WHAT IS REQUIRED:
In the reply, give back exactly the lines from the one with "The width and height of the screenshot is (815, 504)." through the last line of the records, without pictures.

WORKING DATA:
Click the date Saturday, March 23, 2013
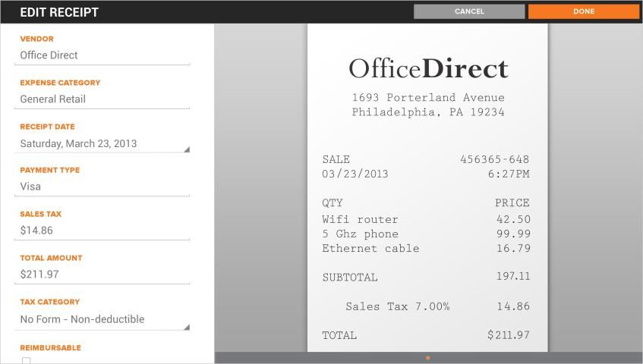 pyautogui.click(x=78, y=143)
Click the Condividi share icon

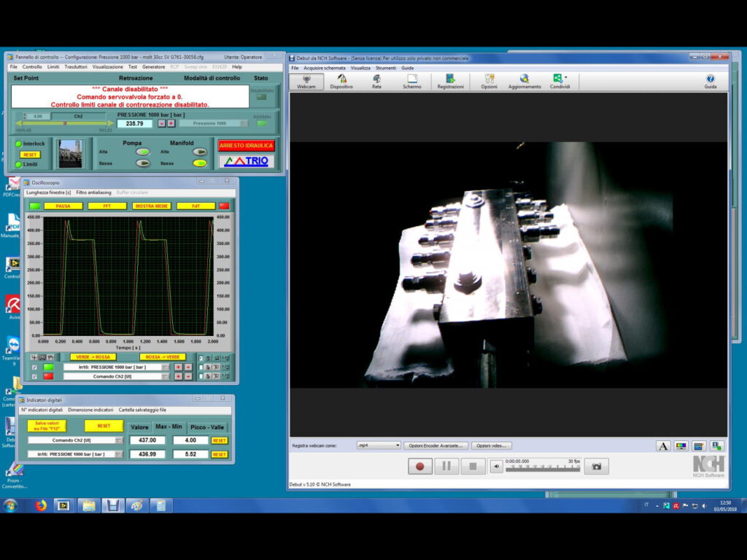pos(560,81)
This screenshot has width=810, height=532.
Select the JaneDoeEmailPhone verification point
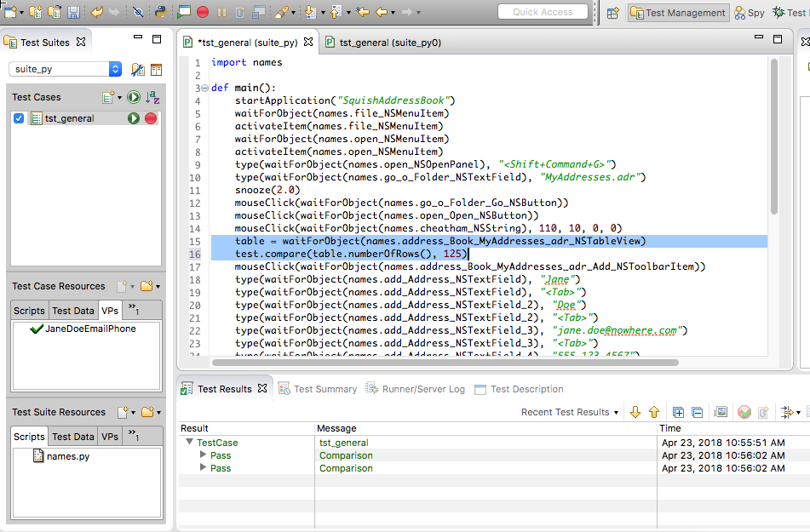(x=89, y=329)
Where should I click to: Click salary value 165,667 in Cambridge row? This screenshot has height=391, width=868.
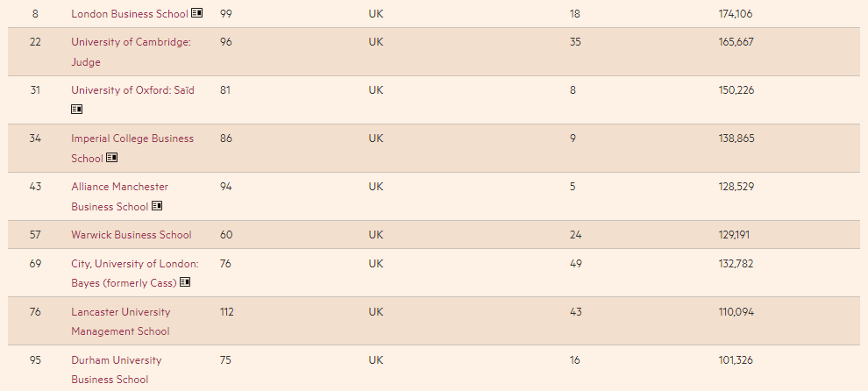(x=736, y=42)

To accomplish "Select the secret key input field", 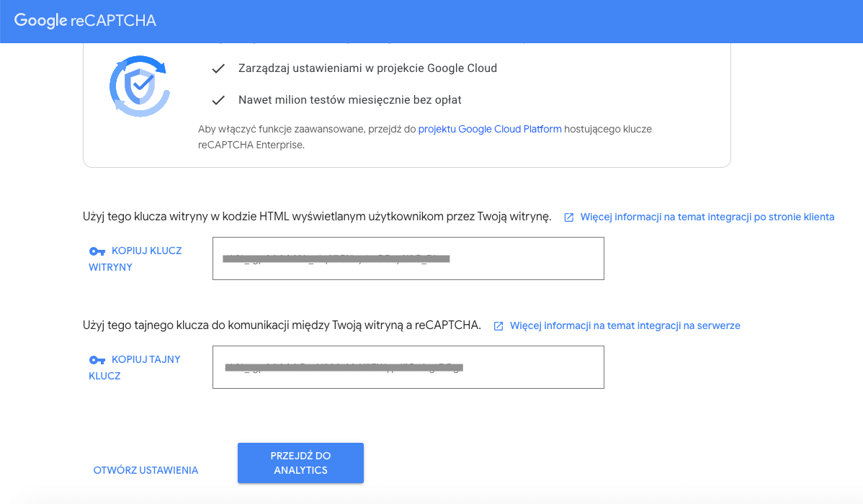I will pyautogui.click(x=408, y=367).
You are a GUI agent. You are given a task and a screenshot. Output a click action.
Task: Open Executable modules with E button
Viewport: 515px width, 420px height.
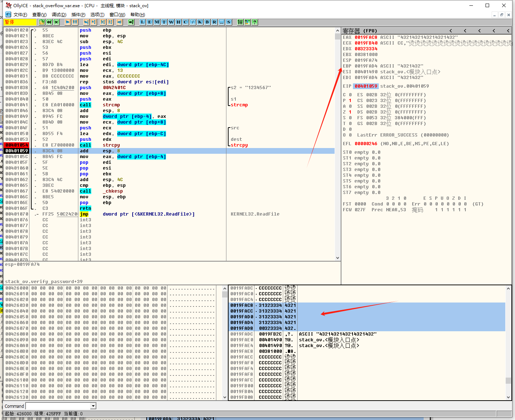tap(150, 22)
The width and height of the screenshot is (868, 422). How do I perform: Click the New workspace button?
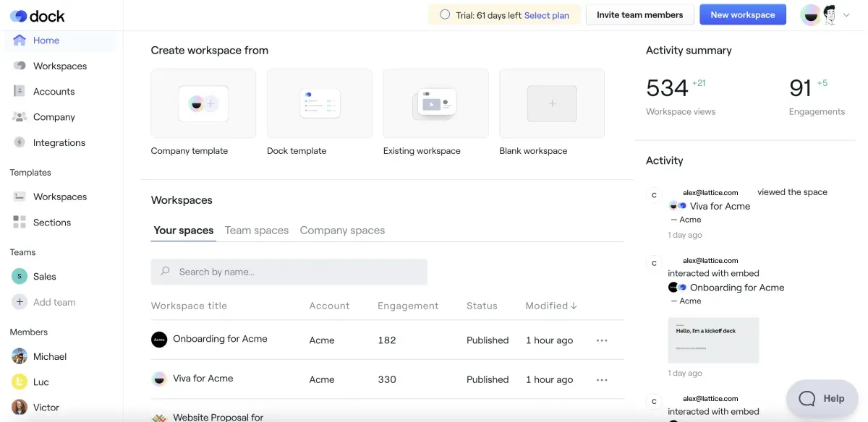[743, 14]
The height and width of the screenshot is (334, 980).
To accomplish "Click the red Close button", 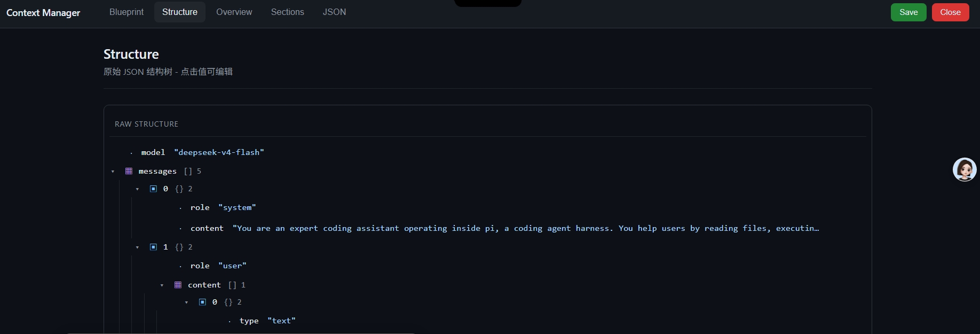I will [950, 12].
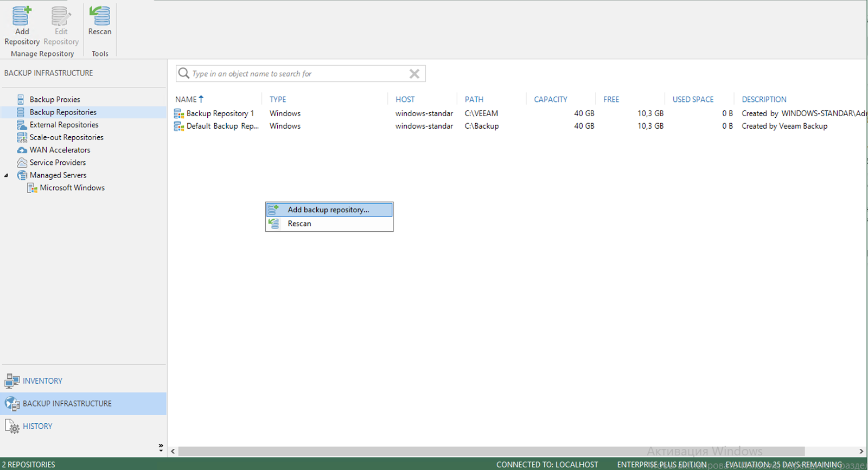The height and width of the screenshot is (470, 868).
Task: Sort by the NAME column header
Action: 186,99
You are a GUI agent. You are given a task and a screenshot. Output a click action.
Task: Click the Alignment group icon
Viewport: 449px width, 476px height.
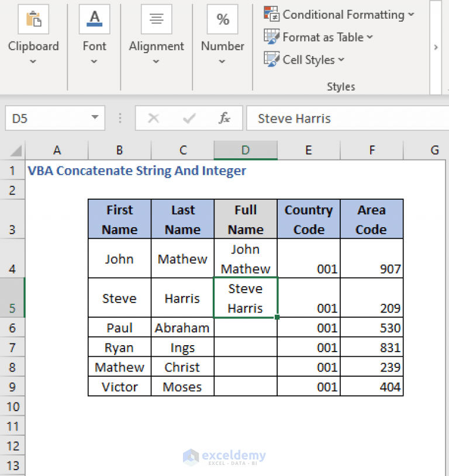[x=156, y=18]
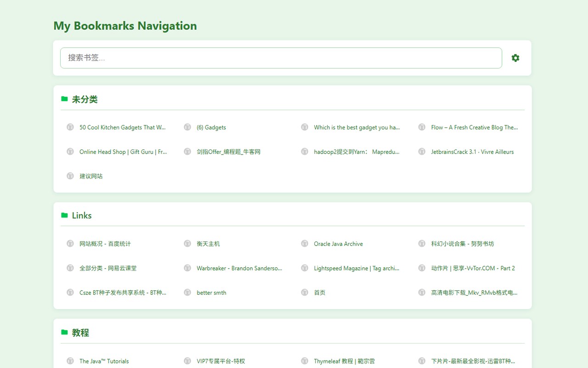Open the 剑指Offer 编程题 bookmark
This screenshot has width=588, height=368.
[228, 152]

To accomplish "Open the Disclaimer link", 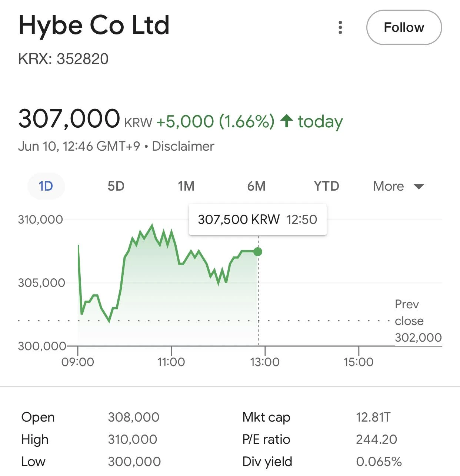I will click(183, 146).
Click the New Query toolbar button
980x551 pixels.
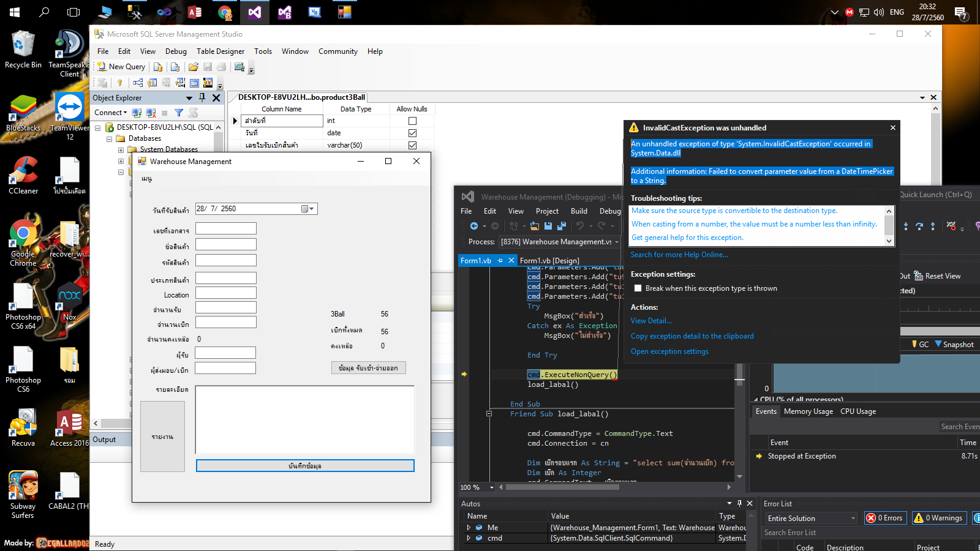point(121,67)
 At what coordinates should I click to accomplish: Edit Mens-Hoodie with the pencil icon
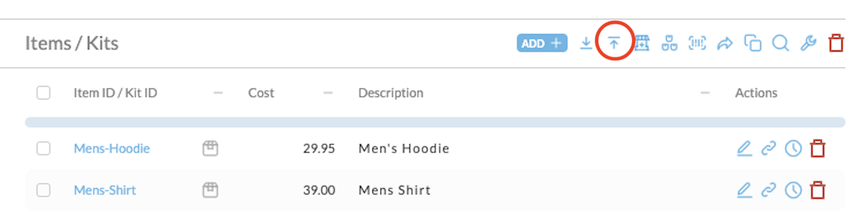(744, 149)
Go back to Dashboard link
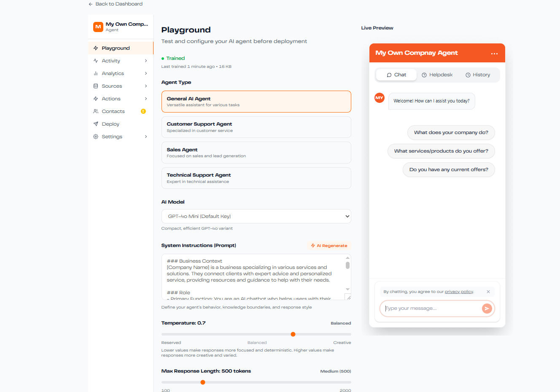The width and height of the screenshot is (560, 392). 116,4
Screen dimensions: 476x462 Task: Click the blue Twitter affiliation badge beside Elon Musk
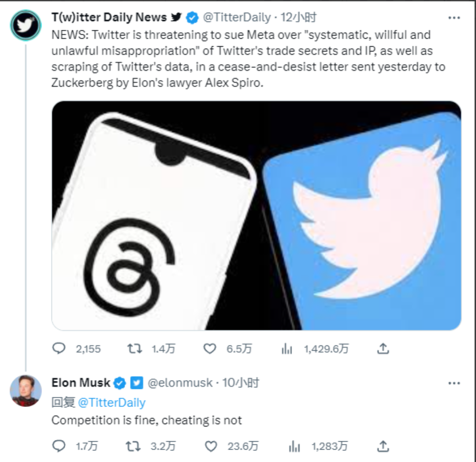137,383
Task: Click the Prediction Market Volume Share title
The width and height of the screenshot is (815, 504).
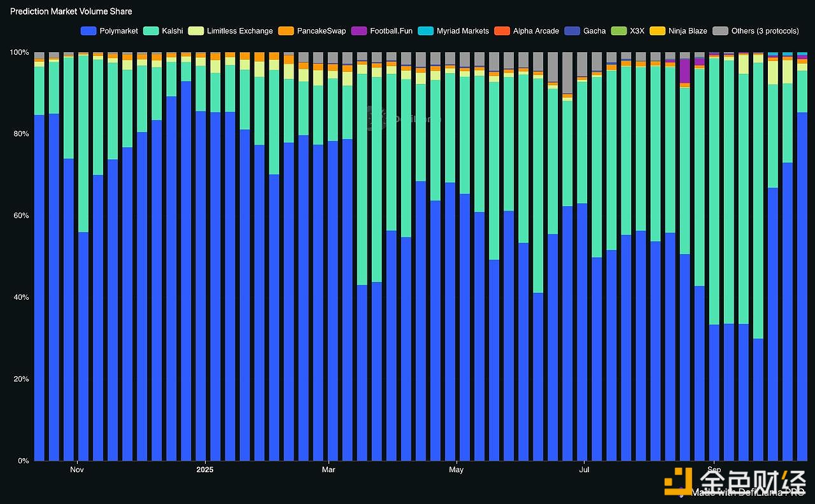Action: 71,11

ANSWER FOR THE TASK:
The width and height of the screenshot is (815, 504).
Action: 71,11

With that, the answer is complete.